**AIM OF THE TASK:** Nothing outside the range is wanted. Repeat exactly the lines below from the one with "Помощь с магистерской (51, 168)" through the one with "[WhatsApp] (351, 141)".
═══ RECORDS PROVIDED ═══
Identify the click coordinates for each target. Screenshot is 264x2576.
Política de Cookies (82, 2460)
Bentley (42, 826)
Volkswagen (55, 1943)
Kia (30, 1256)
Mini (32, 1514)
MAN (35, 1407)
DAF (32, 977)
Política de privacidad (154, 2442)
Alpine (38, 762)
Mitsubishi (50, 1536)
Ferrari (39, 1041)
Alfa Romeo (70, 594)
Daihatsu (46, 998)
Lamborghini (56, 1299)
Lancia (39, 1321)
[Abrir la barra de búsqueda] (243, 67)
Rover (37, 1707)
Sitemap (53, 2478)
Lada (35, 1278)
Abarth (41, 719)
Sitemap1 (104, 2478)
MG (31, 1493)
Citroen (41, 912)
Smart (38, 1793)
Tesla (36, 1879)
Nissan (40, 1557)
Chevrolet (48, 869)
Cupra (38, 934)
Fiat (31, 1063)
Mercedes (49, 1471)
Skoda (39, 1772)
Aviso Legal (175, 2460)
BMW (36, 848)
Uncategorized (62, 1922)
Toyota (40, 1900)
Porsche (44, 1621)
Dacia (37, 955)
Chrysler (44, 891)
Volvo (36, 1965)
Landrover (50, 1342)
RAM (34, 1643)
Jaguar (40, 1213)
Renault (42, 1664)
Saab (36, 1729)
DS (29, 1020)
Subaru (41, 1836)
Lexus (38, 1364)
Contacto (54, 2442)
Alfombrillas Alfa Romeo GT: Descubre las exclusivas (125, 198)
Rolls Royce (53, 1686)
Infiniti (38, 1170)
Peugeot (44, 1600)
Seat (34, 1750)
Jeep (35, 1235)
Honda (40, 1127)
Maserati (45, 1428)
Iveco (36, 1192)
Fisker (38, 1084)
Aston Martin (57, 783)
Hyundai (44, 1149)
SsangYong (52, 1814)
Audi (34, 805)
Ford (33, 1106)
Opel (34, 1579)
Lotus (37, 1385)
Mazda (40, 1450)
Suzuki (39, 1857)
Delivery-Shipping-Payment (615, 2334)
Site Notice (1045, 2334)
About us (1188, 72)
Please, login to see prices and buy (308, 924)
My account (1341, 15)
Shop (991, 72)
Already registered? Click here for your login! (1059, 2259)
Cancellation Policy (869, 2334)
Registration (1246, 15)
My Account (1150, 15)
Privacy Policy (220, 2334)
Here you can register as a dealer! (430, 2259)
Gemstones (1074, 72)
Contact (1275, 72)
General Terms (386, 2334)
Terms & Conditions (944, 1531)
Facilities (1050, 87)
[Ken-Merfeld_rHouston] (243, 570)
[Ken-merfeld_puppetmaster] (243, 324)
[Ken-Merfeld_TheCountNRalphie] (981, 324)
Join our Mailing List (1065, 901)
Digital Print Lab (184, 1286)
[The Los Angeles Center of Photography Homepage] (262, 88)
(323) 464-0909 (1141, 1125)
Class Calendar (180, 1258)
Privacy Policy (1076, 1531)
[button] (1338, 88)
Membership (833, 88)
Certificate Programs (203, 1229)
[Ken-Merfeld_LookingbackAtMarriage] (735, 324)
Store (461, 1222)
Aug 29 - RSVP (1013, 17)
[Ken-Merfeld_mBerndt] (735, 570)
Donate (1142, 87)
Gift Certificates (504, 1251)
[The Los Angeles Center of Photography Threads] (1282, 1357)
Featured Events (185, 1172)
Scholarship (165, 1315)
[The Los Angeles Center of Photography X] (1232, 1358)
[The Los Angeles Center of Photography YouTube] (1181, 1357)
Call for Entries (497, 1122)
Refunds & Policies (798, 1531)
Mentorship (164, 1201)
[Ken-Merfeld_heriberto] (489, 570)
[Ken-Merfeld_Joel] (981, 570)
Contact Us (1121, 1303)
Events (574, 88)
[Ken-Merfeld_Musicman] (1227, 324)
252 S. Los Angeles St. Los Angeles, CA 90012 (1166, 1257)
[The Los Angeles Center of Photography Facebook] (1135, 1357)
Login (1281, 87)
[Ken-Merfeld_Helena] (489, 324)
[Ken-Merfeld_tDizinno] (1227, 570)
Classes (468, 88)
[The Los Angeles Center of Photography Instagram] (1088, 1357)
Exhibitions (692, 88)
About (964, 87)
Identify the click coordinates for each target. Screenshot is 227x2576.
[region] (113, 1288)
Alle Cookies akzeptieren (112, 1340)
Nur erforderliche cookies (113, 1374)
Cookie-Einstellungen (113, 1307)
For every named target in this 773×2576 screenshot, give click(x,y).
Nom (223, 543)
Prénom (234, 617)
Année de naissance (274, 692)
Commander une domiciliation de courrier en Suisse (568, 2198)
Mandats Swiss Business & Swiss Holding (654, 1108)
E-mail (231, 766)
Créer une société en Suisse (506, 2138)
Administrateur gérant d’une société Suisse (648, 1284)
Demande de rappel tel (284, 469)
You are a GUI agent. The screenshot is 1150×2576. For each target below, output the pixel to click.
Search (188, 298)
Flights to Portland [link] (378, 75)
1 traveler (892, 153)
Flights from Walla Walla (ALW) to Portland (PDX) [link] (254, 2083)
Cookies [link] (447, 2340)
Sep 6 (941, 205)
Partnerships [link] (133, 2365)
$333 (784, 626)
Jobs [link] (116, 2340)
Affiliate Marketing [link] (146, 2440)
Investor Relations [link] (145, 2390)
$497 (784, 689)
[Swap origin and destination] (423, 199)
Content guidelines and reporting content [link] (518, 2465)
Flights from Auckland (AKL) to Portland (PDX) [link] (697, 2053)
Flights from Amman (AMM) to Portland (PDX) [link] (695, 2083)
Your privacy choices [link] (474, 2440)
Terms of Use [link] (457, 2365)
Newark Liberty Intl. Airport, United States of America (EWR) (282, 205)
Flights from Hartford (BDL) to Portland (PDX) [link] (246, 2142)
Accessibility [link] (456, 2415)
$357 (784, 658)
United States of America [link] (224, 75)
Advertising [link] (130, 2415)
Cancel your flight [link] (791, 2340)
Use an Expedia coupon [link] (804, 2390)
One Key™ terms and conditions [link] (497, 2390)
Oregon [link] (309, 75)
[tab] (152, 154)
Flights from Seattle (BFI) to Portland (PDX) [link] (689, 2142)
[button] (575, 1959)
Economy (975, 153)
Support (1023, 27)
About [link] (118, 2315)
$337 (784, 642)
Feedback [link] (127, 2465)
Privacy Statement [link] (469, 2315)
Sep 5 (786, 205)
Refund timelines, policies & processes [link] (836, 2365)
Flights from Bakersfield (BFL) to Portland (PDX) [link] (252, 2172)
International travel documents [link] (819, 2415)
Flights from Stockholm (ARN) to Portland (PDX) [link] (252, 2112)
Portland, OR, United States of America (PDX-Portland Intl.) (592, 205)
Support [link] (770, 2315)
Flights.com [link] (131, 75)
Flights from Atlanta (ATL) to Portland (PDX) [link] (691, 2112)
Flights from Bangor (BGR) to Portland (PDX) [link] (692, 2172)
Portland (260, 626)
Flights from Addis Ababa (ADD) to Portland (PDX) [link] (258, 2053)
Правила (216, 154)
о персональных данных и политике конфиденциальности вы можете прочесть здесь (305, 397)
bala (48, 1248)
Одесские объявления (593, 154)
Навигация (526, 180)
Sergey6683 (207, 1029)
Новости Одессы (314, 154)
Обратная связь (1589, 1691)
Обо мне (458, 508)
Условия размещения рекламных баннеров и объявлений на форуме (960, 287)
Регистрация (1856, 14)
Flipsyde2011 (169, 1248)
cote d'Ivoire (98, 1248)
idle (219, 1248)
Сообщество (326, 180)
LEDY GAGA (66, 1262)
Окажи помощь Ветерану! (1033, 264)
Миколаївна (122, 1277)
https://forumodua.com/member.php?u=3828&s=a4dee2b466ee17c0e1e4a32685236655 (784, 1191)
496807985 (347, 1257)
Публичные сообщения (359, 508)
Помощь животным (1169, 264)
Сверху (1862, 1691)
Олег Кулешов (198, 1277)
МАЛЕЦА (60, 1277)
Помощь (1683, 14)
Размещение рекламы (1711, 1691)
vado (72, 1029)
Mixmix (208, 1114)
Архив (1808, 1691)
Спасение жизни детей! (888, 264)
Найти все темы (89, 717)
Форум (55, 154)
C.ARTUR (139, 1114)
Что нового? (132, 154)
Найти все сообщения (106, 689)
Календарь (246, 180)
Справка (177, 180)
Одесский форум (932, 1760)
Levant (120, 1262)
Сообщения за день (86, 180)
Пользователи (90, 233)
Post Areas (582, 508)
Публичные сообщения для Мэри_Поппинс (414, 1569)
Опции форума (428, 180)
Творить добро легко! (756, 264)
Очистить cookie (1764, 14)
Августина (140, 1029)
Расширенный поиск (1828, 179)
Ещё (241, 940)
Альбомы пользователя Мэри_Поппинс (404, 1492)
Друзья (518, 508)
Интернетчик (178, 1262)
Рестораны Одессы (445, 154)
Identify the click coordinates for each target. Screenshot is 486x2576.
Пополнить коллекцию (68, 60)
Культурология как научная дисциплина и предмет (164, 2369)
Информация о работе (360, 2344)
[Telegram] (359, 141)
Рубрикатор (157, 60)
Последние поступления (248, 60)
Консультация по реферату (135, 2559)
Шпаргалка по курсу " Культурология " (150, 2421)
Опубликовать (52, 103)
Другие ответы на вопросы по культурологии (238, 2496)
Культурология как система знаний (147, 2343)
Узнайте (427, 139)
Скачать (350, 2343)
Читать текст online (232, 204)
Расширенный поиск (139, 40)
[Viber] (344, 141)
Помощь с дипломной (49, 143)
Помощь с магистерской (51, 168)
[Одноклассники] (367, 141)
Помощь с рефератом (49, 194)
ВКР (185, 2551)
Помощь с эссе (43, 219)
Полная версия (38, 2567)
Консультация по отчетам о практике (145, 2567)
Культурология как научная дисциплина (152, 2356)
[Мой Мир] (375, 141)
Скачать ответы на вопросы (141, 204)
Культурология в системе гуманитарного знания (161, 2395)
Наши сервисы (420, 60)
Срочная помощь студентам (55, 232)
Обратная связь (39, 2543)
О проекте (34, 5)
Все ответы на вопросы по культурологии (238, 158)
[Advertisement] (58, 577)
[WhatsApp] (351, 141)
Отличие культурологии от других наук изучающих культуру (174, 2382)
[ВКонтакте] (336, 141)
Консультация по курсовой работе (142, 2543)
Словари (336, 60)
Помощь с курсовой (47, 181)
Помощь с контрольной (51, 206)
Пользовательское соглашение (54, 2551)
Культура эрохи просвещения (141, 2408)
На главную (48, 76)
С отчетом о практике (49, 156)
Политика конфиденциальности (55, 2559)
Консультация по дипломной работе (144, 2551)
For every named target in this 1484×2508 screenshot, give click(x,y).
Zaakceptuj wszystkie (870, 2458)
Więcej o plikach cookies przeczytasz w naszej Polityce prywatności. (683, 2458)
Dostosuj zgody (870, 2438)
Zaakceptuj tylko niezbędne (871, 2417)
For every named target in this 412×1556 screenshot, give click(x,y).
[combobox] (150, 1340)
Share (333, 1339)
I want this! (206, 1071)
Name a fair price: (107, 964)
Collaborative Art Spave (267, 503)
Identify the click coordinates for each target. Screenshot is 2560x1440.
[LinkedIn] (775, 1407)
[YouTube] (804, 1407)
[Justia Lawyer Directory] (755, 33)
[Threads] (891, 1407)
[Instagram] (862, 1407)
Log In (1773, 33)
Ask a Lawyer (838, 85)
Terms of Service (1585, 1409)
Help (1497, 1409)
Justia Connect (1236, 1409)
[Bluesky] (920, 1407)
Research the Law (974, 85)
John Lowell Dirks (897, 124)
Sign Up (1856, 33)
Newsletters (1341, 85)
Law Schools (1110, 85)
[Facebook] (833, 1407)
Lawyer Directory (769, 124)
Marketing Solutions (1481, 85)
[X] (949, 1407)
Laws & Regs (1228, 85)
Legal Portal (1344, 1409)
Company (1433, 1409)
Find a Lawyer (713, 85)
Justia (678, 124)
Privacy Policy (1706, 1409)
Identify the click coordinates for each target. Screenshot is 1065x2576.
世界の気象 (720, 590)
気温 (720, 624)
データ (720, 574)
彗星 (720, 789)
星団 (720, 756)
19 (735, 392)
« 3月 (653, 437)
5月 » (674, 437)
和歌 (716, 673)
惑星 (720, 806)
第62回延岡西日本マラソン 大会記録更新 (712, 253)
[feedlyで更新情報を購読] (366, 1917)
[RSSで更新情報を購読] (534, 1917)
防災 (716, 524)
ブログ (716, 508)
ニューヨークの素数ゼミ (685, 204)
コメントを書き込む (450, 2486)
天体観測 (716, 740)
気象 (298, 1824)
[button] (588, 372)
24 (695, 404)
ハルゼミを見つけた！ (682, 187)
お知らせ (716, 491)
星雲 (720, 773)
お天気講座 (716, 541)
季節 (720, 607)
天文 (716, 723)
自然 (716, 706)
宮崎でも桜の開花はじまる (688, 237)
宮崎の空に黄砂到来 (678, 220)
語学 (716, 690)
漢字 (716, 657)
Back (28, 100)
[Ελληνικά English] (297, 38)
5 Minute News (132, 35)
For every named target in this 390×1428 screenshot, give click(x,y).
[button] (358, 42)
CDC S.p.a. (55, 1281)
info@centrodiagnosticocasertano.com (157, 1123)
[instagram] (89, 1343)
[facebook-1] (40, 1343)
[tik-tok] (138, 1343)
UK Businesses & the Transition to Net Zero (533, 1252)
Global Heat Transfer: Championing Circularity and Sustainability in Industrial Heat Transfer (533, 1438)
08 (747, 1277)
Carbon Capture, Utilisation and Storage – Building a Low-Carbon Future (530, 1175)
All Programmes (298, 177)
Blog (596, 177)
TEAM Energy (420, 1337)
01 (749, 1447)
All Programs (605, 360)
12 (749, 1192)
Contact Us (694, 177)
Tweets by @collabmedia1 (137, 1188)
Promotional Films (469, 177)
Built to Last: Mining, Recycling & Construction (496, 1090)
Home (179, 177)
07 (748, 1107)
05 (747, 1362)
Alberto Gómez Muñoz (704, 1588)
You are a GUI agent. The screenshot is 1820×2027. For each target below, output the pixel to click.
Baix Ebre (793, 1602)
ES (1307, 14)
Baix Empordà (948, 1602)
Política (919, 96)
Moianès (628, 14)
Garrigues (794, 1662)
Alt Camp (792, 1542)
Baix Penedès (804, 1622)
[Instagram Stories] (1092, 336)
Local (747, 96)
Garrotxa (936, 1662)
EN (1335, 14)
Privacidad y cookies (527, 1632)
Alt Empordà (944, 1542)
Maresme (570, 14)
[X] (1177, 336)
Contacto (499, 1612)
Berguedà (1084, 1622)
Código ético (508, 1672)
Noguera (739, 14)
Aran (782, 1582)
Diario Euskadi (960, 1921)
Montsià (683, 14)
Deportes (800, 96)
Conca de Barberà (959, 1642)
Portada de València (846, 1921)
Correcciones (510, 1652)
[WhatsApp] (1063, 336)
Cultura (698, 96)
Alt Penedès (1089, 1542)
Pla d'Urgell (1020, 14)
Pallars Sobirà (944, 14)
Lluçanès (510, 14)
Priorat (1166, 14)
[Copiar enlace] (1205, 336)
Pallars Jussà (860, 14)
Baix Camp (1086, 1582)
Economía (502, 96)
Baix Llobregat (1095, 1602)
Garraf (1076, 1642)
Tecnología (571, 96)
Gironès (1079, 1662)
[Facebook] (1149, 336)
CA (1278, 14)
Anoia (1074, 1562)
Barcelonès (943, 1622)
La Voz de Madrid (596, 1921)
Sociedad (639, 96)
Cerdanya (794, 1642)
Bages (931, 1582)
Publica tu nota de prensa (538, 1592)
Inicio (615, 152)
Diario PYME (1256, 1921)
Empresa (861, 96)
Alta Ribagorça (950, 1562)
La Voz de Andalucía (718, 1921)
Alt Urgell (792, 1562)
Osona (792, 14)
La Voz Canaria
═══
**OUTPUT OF THE TASK:**
Помощь с магистерской (51, 168)
[Одноклассники] (367, 141)
Помощь с рефератом (49, 194)
ВКР (185, 2551)
Помощь с эссе (43, 219)
Полная версия (38, 2567)
Консультация по отчетам о практике (145, 2567)
Культурология как научная дисциплина (152, 2356)
[Мой Мир] (375, 141)
Скачать ответы на вопросы (141, 204)
Культурология в системе гуманитарного знания (161, 2395)
Наши сервисы (420, 60)
Срочная помощь студентам (55, 232)
Обратная связь (39, 2543)
О проекте (34, 5)
Все ответы на вопросы по культурологии (238, 158)
[Advertisement] (58, 577)
[WhatsApp] (351, 141)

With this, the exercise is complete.